Wo wir in Bouzigues die Nacht verbrachten. Dieses Bouzigues ist wirklich ein tolles Dörfchen. Hier kann man hautnah das Leben der Austernfischer erleben und natürlich auch zu fantastischen Preisen Austern essen (sofern man es mag). Zum Frühstück haben wir abgelegt, das Boot in die Sonne gedreht und uns treiben lassen. Das war eines der schönsten Frühstücke die wir je erlebt haben.
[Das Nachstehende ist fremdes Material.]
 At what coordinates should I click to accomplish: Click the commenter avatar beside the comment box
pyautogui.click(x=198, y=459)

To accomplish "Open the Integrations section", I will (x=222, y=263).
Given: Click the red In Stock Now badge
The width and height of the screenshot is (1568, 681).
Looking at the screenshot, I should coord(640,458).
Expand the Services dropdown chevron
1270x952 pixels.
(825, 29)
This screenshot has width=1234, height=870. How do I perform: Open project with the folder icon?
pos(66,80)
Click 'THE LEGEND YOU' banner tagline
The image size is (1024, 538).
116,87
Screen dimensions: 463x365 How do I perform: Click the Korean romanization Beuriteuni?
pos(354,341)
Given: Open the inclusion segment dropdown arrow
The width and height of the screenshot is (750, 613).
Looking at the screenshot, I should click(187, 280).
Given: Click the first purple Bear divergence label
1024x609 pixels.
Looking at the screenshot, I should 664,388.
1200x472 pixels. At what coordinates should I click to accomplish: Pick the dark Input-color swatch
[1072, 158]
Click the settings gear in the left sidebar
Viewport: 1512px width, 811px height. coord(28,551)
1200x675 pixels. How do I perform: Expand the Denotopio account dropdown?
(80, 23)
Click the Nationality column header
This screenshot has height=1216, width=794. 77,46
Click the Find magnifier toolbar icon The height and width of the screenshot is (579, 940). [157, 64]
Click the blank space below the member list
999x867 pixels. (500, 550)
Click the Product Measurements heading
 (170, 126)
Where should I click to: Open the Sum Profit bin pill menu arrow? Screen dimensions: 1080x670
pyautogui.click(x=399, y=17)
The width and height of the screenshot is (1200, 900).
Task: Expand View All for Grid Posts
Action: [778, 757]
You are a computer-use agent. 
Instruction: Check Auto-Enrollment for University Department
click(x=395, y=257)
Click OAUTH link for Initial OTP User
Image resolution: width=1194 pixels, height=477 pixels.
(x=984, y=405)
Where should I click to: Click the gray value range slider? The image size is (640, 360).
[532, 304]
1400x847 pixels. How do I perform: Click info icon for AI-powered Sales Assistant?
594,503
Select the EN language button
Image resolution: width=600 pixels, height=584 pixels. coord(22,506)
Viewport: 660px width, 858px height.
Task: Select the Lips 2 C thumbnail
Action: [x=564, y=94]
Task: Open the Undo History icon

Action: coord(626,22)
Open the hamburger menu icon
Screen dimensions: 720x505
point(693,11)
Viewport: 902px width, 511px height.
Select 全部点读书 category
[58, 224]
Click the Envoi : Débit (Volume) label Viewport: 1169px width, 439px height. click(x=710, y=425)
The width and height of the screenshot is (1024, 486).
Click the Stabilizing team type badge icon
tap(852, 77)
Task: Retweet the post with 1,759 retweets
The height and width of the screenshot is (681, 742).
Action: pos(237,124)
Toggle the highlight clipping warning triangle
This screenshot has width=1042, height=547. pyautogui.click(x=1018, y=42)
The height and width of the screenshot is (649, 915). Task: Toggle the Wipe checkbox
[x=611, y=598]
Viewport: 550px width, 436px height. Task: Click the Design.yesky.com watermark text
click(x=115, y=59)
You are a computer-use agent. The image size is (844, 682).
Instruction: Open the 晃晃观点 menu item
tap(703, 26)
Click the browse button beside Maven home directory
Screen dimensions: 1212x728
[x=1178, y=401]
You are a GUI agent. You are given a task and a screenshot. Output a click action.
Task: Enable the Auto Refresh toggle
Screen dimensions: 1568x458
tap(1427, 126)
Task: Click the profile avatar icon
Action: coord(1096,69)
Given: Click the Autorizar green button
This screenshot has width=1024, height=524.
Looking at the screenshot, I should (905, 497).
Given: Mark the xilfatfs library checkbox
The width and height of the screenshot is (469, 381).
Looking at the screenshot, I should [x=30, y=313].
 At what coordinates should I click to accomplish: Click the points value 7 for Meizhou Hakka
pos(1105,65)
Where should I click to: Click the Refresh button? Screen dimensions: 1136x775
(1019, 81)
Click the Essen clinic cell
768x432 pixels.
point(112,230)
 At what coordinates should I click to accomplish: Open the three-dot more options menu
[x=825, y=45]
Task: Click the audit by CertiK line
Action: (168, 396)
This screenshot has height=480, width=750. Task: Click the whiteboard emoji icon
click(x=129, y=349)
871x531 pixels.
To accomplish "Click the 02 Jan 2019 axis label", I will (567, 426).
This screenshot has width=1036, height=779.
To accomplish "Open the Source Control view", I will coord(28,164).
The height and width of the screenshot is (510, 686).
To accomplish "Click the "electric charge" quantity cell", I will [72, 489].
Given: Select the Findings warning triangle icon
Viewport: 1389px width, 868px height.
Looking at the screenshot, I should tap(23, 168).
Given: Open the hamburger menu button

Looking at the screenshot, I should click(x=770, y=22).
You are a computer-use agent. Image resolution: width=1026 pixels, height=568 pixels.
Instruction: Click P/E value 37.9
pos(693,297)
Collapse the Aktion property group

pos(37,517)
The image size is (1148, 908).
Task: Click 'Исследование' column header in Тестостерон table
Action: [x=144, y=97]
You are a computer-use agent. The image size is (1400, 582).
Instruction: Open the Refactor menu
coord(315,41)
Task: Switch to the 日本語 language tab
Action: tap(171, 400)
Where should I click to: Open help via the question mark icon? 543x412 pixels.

Da das Wasser des Etang de Thau glasklar ist, kann man hier getrost in Wasser springen. Für die Kinder ein Paradies.

Die beiden folgenden Nächte haben wir in Balaruc-les-Bains verbracht, was wieder ein ganz anderes Erlebnis war. Balaruc ist eine Therme die ihre Ursprünge bereits in der Römerzeit hatte. Heute wird sie von Rentnern überlaufen. Die sind alle sehr mitteilungsbedürftig, so dass man die unterschiedlichsten Lebensgeschichten erfuhr. Was  aber unterm Strich sehr kurzweilig und interessant war.

Leider mussten wir dann auch schon wieder den Rückweg antreten. Allerdings kam uns dann auf dem Rückweg der Kanal du  Rhone a Sete recht eintönig vor. Das Neue das wir auf dem Hinweg wahrgenommen hatten, Stierherden, Wildpferde und Flamingos, war  uns nun schon bekannt und so wurde uns die Monotonie der unendlichen Geraden erst so richtig bewusst. Tat dem Gesamteindruck aber keinen Abbruch.

Insgesamt ein toller Trip, empfehlenswert und jederzeit wiederholenswert.